Improviser vers, proses et traits de crayon


Publié le 24 février 2017

Guy Jean

©Photo TC Media - Marie Pier Lécuyer

CRÉATION. Un grand cahier noir, de la création improvisée, c’est tout ce qui fallait pour que le projet de Guy Jean et son ami Edmond Beaudoin prenne forme. Plus d’une décennie après la publication de l’œuvre, les éditions Neige-Galerie dévoilent une nouvelle version de cet ouvrage mêlant la plume de l’un au crayon de l’autre.

C’est de l’improvisation pure, comme des musiciens et c’est ça l’intérêt du projet Guy Jean

L’obscurité a neigé est une version revue et améliorée de les blanches feuilles où dansent nos âmes.  Publié originalement aux Écrits des Hautes-Terres, en 2005, l’ouvrage était présenté dans un format d’ouvrage régulier.

Au fil des années, le désir d’en faire une nouvelle version, laissant les dessins vivre dans un format un peu plus grand, s’est manifesté. Avec la réédition, sous la bannière de Neige-Galerie, ils ont ainsi créé une œuvre livrée différemment. «On voulait faire un bel objet», explique l’écrivain gatinois.

C’est une rencontre imprévue, aux Lundis de la poésie, qui a été la racine du projet initial. L’amitié s’est développée rapidement entre Edmond Beaudoin et Guy Jean. Par la suite, une fois par semaine, le duo se rencontrait à la résidence de l’écrivain.

Au fil du temps, ils commencent à improviser des créations tant en poésie que par des dessins. Tantôt en écoutant de la musique. Tantôt en discutant. Tantôt en lien avec un événement marquant de la journée.

Ils ouvraient le grand cahier noir, le même chaque fois, et débutait l’exercice de création, installé à la table de cuisine de l’écrivain. Guy Jean écrivait à gauche. Edmond Beaudoin faisait aller son crayon sur la page de droite.

«On s’influençait l’un et l’autre», explique Guy Jean. Une trentaine de minutes et Guy Jean pondait des vers et des proses, tandis que les traits d’Edmond Beaudoin se transformaient en dessins.

En expliquant le processus de création, Guy Jean nous montre le fameux cahier. Le printemps inspire. Le tango aussi. L’étincelle de création varie d’une fois à l’autre mais le résultat est le même.

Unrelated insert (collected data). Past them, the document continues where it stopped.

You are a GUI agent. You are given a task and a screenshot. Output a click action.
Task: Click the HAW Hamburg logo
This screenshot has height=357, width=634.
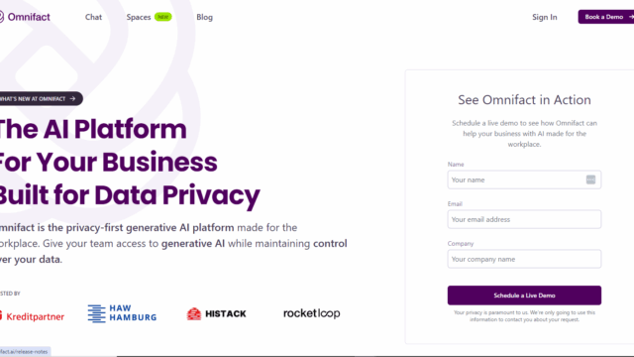click(122, 313)
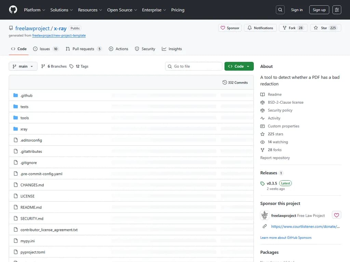Viewport: 350px width, 262px height.
Task: Click the GitHub logo icon
Action: click(x=13, y=10)
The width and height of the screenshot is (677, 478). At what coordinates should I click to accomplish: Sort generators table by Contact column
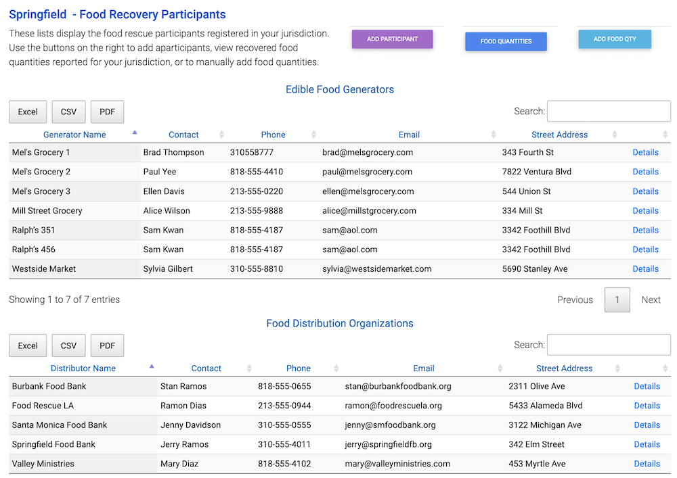(x=183, y=135)
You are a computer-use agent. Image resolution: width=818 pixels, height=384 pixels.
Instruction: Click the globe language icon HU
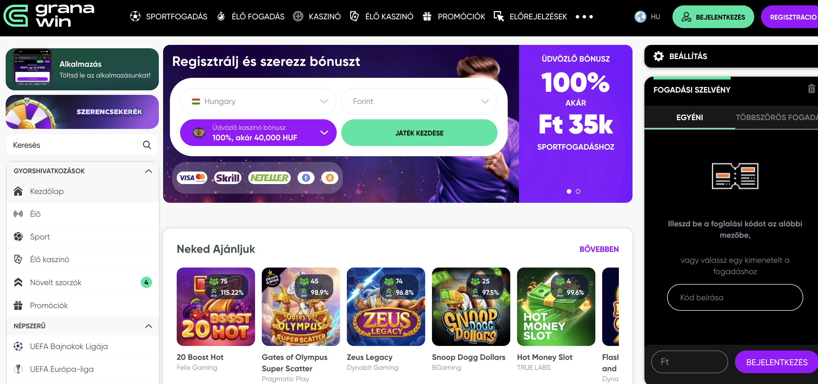[640, 17]
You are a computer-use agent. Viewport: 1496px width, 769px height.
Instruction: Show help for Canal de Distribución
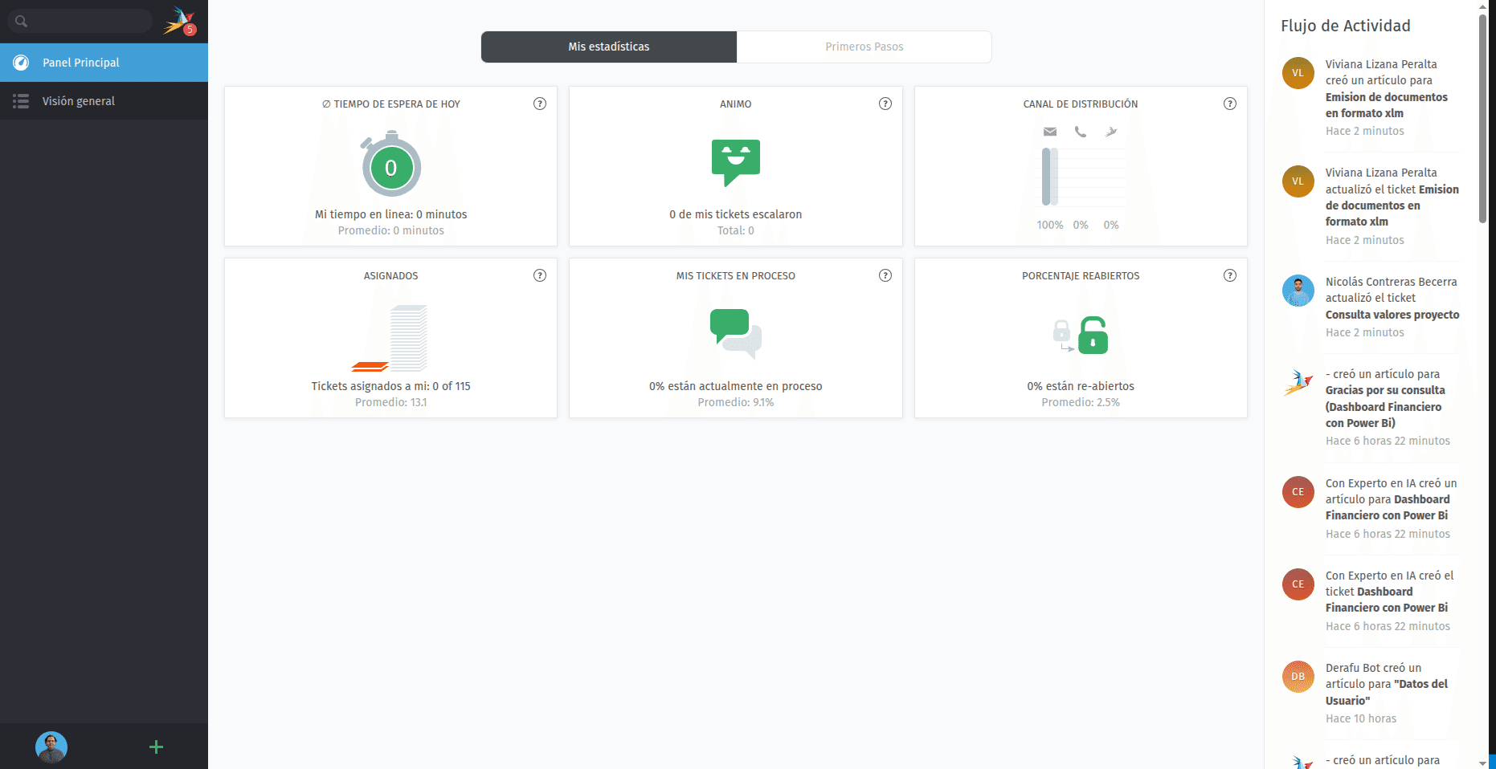tap(1229, 104)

Une création en moins d’une heure, reflétant le moment, l’instant où l’idée a germée. «On se stimulait beaucoup l’un et l’autre, confie-t-il. C’est plus que s’influencer, c’est sur le coup, c’est à froid, il n’y a pas de grosses discussions de comment on va faire. Il n’y a pas de planification, c’est de l’improvisation pure, comme des musiciens et c’est ça l’intérêt du projet.»

La réédition est un témoignage de cette improvisation, estime l’auteur. «C’est d’abord une expérimentation, de voir comment on peut rejoindre nos esthétiques, jumeler nos esthétiques», poursuit-il.

Il n’est pas exclu de collaborer de nouveau ensemble. Mais le tout est difficile à articuler, Edmond Beaudoin étant à Paris, Guy Jean à Gatineau. Chose certaine, ce projet a nourri tant un que l’autre, alors que plutôt que de travailler chacun de son côté, le duo a pu travailler en collaboration. «Ce qui est intéressant, c’est d’entrer dans l’univers de l’autre», conclut Guy Jean.